1.11.12

Testing Accumulo with G1


Background

In order to avoid long Java garbage collection pauses and avoid memory fragmentation Accumulo long ago resorted to using off heap memory to store and sort incoming data.   This was accomplished using JNI and C++ STL maps with custom allocators.

The main reason long GC pauses must be avoided is that it can cause Accumulo server processes to lose their lock in zookeeper and shut down.   A secondary reason to avoid GC pauses is to keep the system responsive to queries.

With the release of the new G1 garbage collector in Java 7, I wanted to see how Accumulo performed storing and sorting its incoming data on the Java heap.  This is accomplished by setting   tserver.memory.maps.native.enabled to false.

Test Environment

I ran a set of experiments on a single node Accumulo instance to get a sense of how well G1 would work with the following environment.
Variable Value
Accumulo version 1.5.0-SNAPSHOT circa 10/28
Java version 7u9
Hadoop verions 1.0.3
OS RHEL 6
Compression snappy
Java GC options -XX:+PrintCommandLineFlags -XX:+PrintGCDetails -XX:+UseG1GC
# tablets 64

Continuous ingest, an Accumulo test suite, was used to generate key value pairs for this experiment. Two continuous ingest processes were run for each test.

Test Results

Below are the results of running the test. A rate of zero means the test did not complete because a long Java GC pause caused the tablet server to die. No swapping occurred during these test.
Map MemoryJava HeapNative mapIngestRateMax Pause
6G1GTRUE100M247,7870.77s
6G1GTRUE202M232,8940.98s
2G1GTRUE202M232,2211.46s
2G1GTRUE100M230,5620.08s
2G6GFALSE100M144,9163.84s
6G12GFALSE100M144,79010s
2G6GFALSE202M142,6504.8s
6G12GFALSE202M141,65810.54s
6G8GFALSE100M0> 30s
2G4GFALSE100M0> 30s

Conclusion


From the test results two things are apparent. First the native C++ map is faster. Second, if the difference between the Java Heap size and the amount of memory Accumulo uses is too small then a long pause occurs. For example when the Java heap was 8G and Accumulo used 6G for ingest, the test failed.

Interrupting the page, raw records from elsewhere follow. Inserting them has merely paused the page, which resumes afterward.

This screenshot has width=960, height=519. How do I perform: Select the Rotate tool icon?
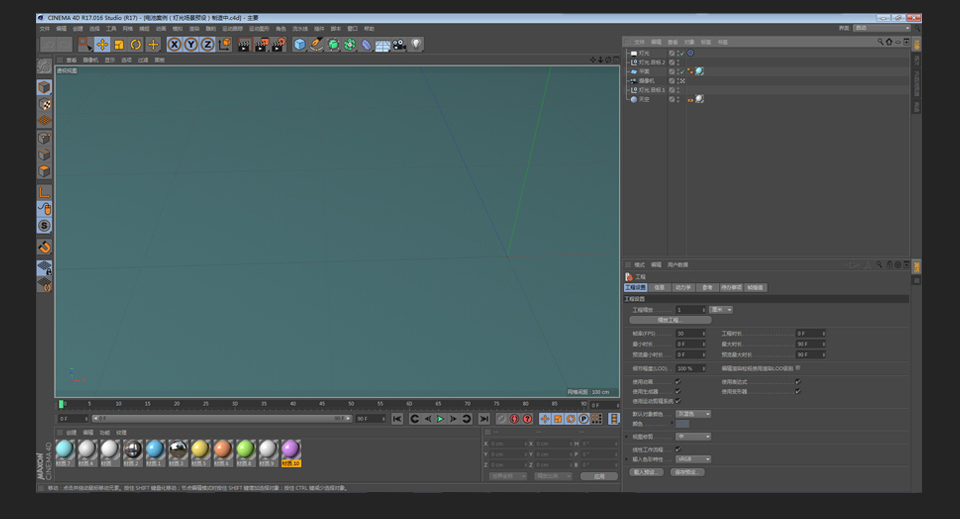[136, 44]
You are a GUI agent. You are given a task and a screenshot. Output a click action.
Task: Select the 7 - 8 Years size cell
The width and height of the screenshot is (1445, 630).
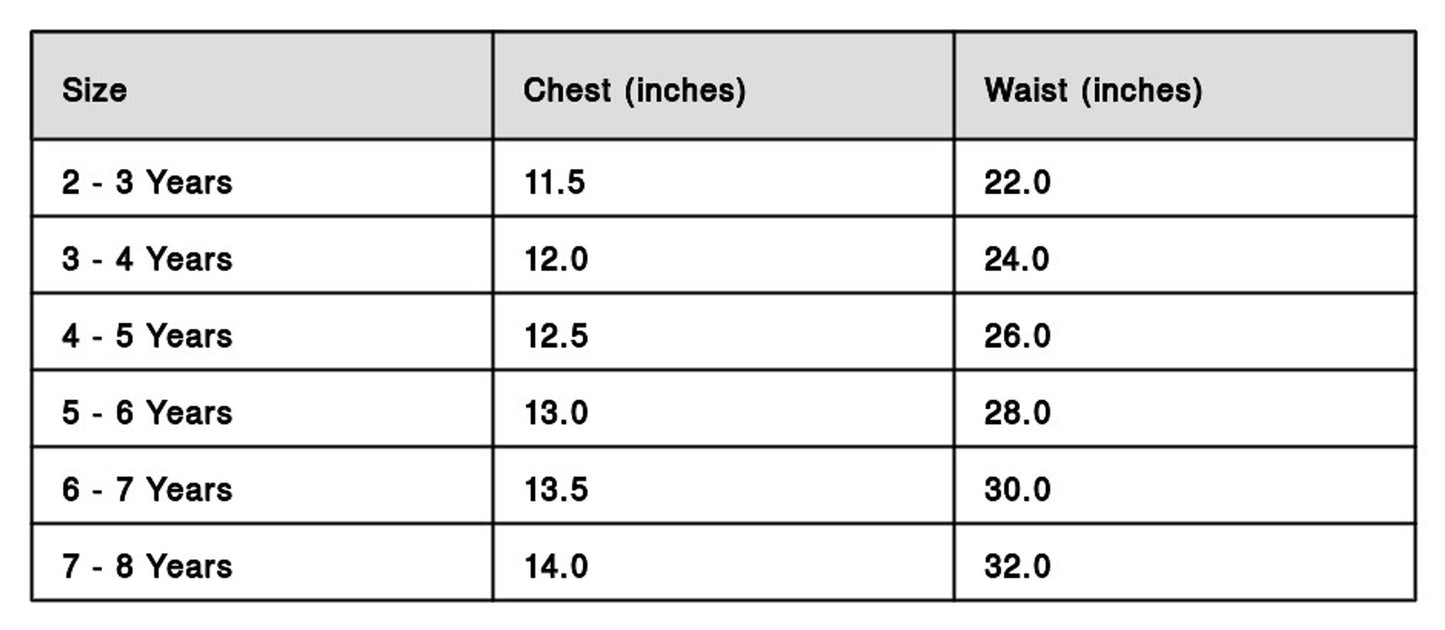147,566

I think the failures occurred because there were no good G1 heap regions to collect. All test had 64 tablets. Continuous ingest generates uniform data that spreads evenly across all tablets. Since writes continually go to all tablets, each G1 heap region will have data for each tablet. When one tablet is minor compacted this frees a little bit of memory in each heap region. When Java attempts to free memory there are a lot of heap regions with a little bit of free memory. Therefore G1 is forced to pick a set of these and copy live objects to newer heap regions. I suspect its this copying that eventually takes too long and causes a long pause.

In the cases where G1 did not fail the Java heap was much larger than the memory Accumulo used to store incoming data. In this case, I think there were older heap regions that were mostly free and quickly collected. With more memory, as maps are compacted older heap regions have less live objects.

So it seems Accumulo can be made to work with G1, but its slower and uses more memory.